The rubric leaked. How a museum decides what counts when the artist is a machine.
Two new columns on a contemporary collection’s scoring sheet — human authorship, machine contribution — and the quietly grown-up choice to leave the weighting to the room.
The acquisition rubric for one of the larger contemporary museums in New York leaked last month. A two-page document, internal, dated this calendar year, used by the curatorial committee to score works under consideration for the permanent collection. The document had been redacted on the way out — names removed, attribution scrubbed — but the column headers were intact, and the headers are the story.
There are seven scoring criteria. Five of them are familiar to anyone who has read the museum’s public statements over the last twenty years: art-historical significance, formal innovation, condition, fit-with-collection, scholarly interest. Two are new. The sixth column reads: human authorship. The seventh: machine contribution.
Both columns are scored on a five-point scale. Both are mandatory. Neither is summed; they sit alongside the others, weighted by the curators in deliberation rather than by formula.
What is striking is not that these columns exist — collections committees have been discussing how to handle generative work for at least three years — but that they are scored separately. The committee is not asking, on a single axis, how much of this is a person and how much is a machine. It is asking, on two axes, how much person and how much machine, with the implicit acknowledgement that those numbers can both be high and that the work in question can be more interesting precisely when they are.
This is a quietly important move. The earlier consensus, where it existed, treated the human-machine split as zero-sum. Every point of machine contribution was a point off human authorship; the more autonomous the system, the less of the work belonged to the artist. That framing made it nearly impossible to acquire ambitious generative work. A piece that was substantially machine-led had, by the math, a low human-authorship score, and a low score in any required column tended to disqualify the work.
The new rubric does not solve the problem. It moves it. A piece can now score five-five — high human, high machine — without contradiction. The committee then has to decide what that combination is worth, in deliberation, by argument. The rubric is honest about leaving the decision to the people in the room.
This, in practice, is what most institutional decisions actually are: an argument with a scoring sheet for cover. The rubric does not pretend otherwise. It admits that the question of how to weight machine contribution against human authorship is not a question a number can answer, and it gives the committee a vocabulary for the argument rather than a verdict.
A useful precedent: the way photography was eventually admitted to museum collections in the mid-twentieth century. The institutions then, also, had to invent a vocabulary that did not pre-exist. They had to decide whether the print was the work, or whether the negative was, or whether a series was inseparable. The decisions varied, the vocabulary was uneven, and most of the early framings were quietly revised. The rubric, when the rubric came, was a relief because it codified the argument the curators had been having anyway.

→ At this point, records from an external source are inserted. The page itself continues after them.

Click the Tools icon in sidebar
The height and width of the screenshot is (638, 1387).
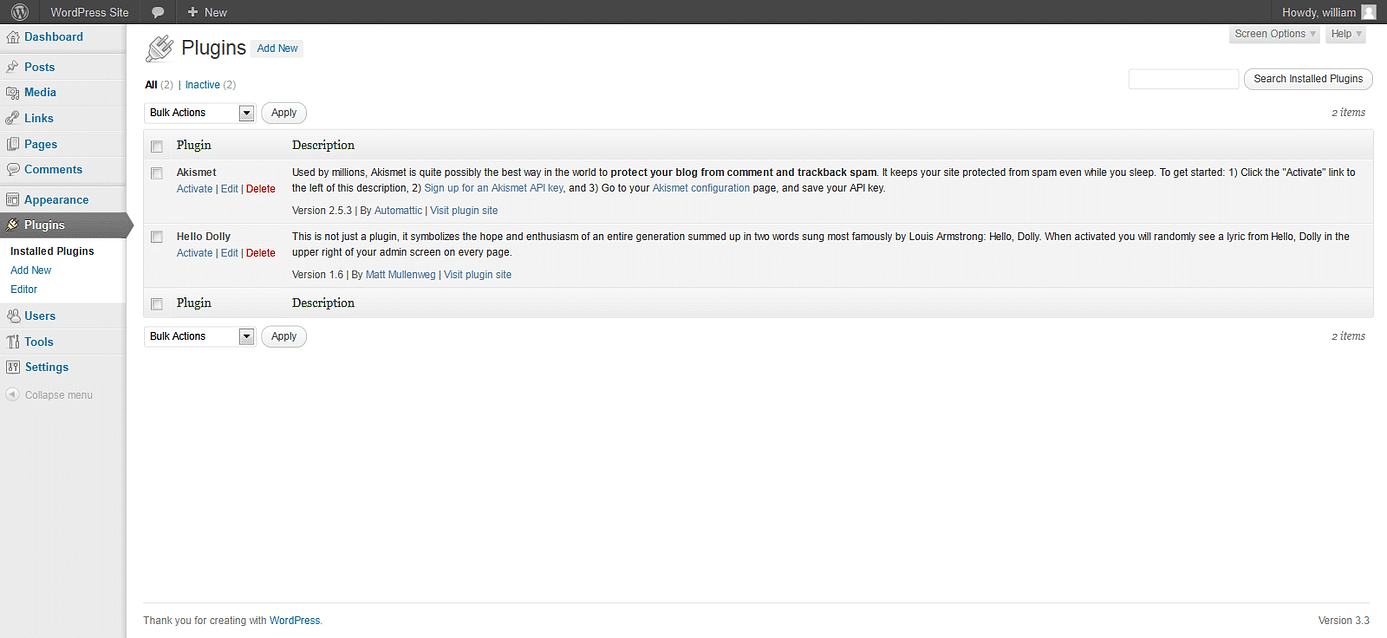point(13,342)
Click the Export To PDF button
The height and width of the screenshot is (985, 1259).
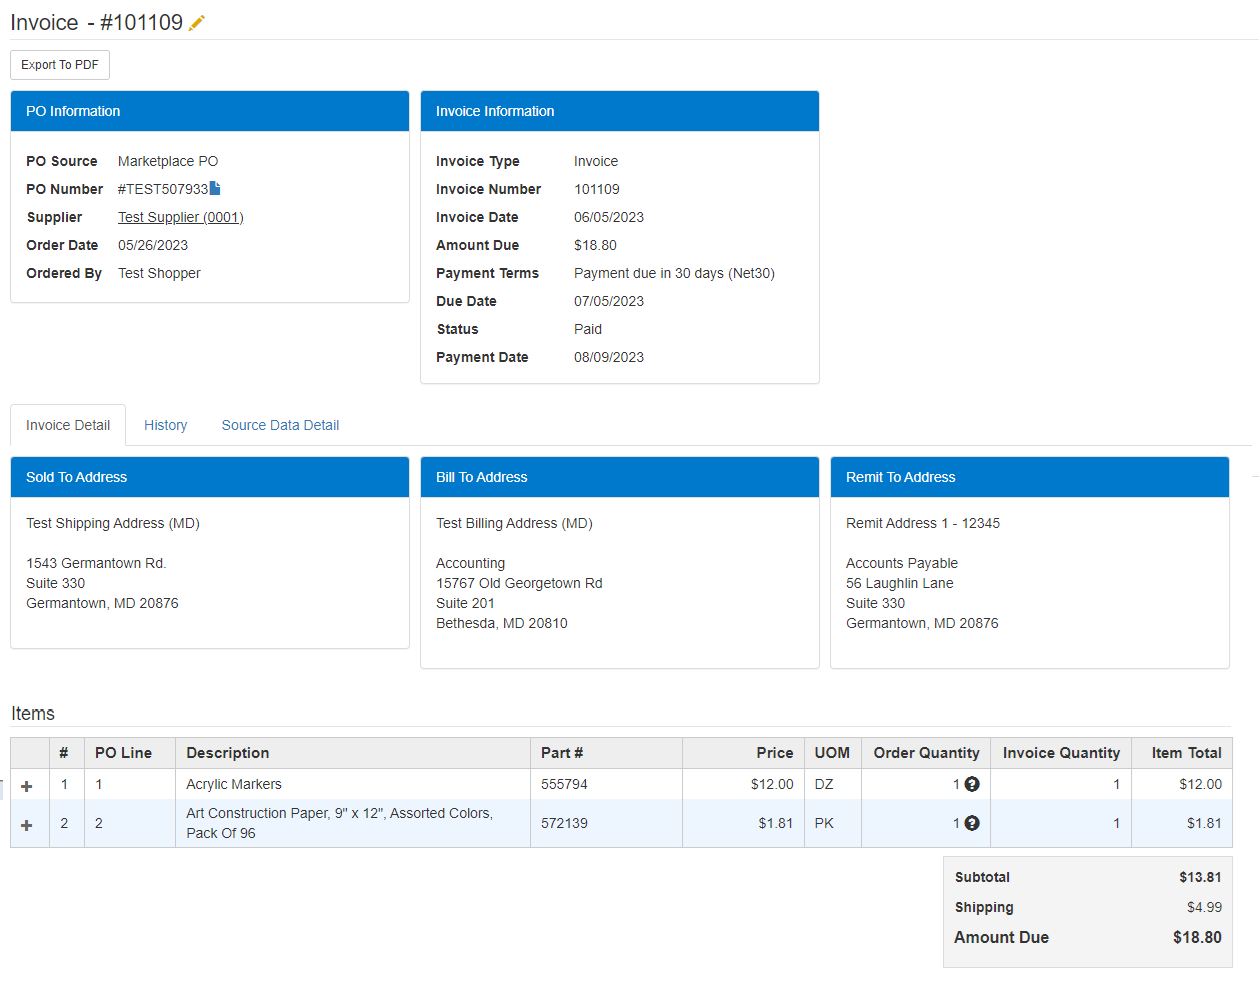tap(59, 64)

The leaked document is, in that sense, a relief. It does not pretend the new work is the old work. It does not pretend the old criteria still suffice. It admits that two questions are now in the room — how much person, how much machine — and that both deserve their own column.
What it does not do is tell the committee how to weight them. That is a public choice in waiting. It will be made, in fragments, over the next decade, by the works the museum chooses to acquire and the works it chooses to pass over. The rubric is the question. The collection that emerges from it is the answer.
The integrative read: the museum has done a quietly grown-up thing. It has admitted that the decision is hard and refused to reduce it to a number. It has given itself permission to argue. The argument will be uneven and occasionally embarrassing and sometimes wrong. It will also, because it is being had at all, produce a collection that knows what it thinks about what it bought.
That is more than most institutions managed in the photography era. It is enough.